Laura: Google did not exist at the time. Anyway, we saved the pigeon. Remember, she was like, oh, we’ll go put it in the cage with the other pigeons.

Shanna: You did a good deed.

Laura: I guess. The one other throwback that I told that I’m not sure it’s like a classic. I don’t know if our listeners remember it, but for me, it’s one of my favorites, is the time that you took me and Jeff and a bunch of our friends in a minivan down to Magic Mountain only to discover that it was closed for a private school event. And then you lied and told them that you were a principal of a small private school.

Susan: That’s right. That’s right. I remember that. Did we get in for free that day?

Laura: I think we did. I think we did go in for free that day.

Shanna: Oh my word.

Susan: Well, it wasn’t a complete lie. Before I became a doctor, I was a teacher. There is a kernel of truth there. Kernel of truth. I forgot that. I try to forget when I do things that are not Kosher. Totally kosher. Anyway

Laura: I don’t think they’re hurting. I don’t think they’re gonna go bankrupt from that one story.

Susan: No. Well, how could Magic Mountain be closed? I mean, come on.

Laura: Well, also, it’s not like you could look it up. Again nowadays, you look up to see the park hours and stuff on the web, but there was no web to look it up.

Susan: You just assumed it was open. The good old days, you didn’t know. People couldn’t find you either, though, which was kinda nice.

Laura: So, mom, I would love to talk to you for a lot longer, but we have to get out of this studio. There’s someone else booked in like 10 minutes. But also I do just talk to you all day long because you live next door half the time now.

Susan: Which is lovely.

Laura: But I do wanna wrap up with a question that will be for our listeners, which is you are now a seasoned mother and now a seasoned grandmother. In addition to Auggie and Sebastian, you have 6 additional step grandchildren I do. Who you were very involved in their lives, and they’re they basically are your grandchildren, even if it’s not biological.

Susan: Grand Susan.

Laura: Grand Susan.
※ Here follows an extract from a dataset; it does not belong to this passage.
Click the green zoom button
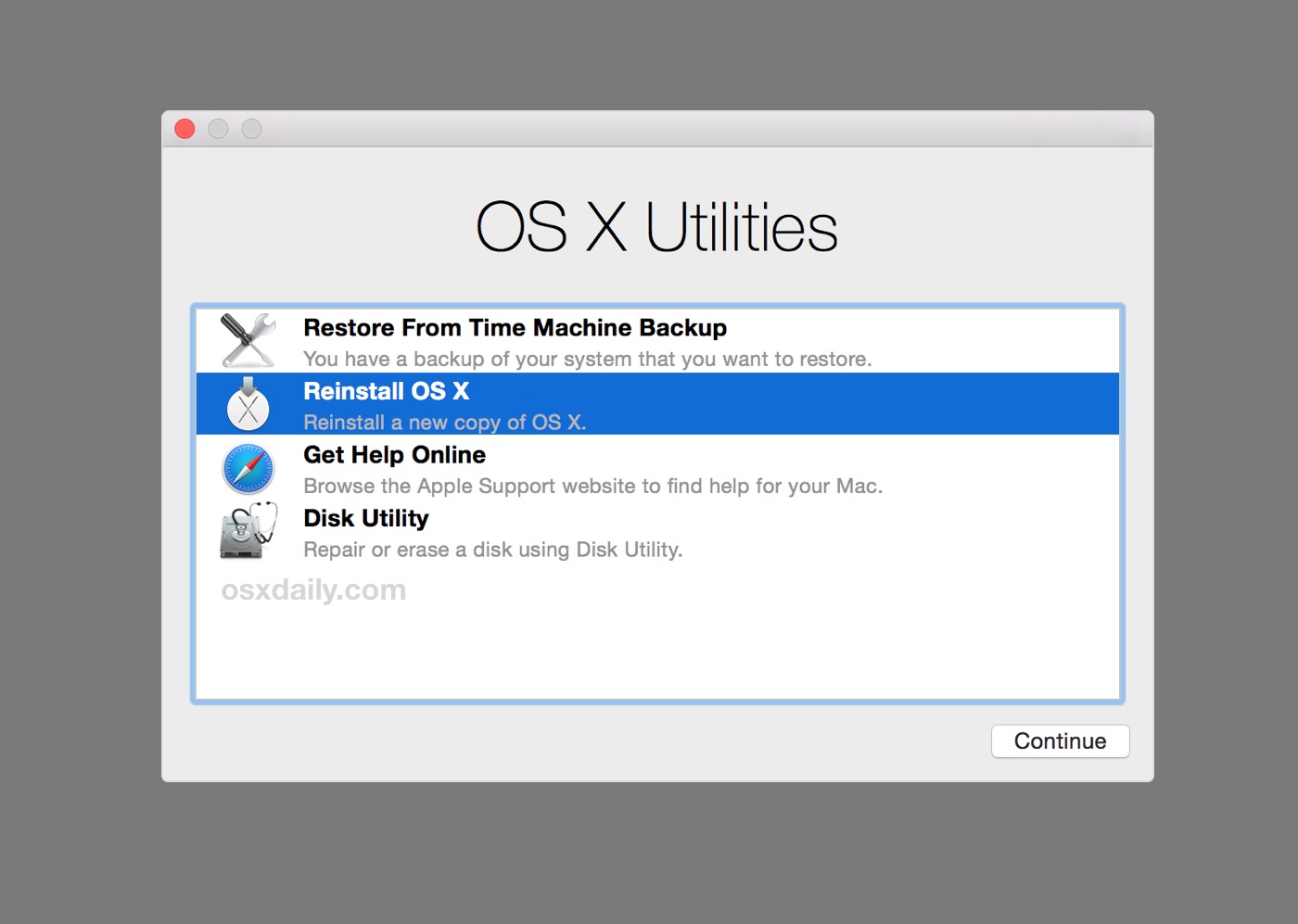Image resolution: width=1298 pixels, height=924 pixels. pyautogui.click(x=251, y=129)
Yeah. So you know a lot about raising kids at this point. So the question is, if you had one piece of advice for someone who’s pregnant or a new parent, what would that be?

Susan: Well, love every minute that you are with your children and show love in everything you do. You should try to remember to be patient and to give yourself time to enjoy moments with them, simple moments. The sadnesses I have would be having worked so much and not possibly spent as much of my time with them. I think you have to take care of yourself. You have to take care of your marriage too because the kids need you both. And so make sure there’s time for yourself and make sure that there’s time to show love to the kids and make sure you don’t lose your temper. You need to be, always kind and forgiving and set a good example.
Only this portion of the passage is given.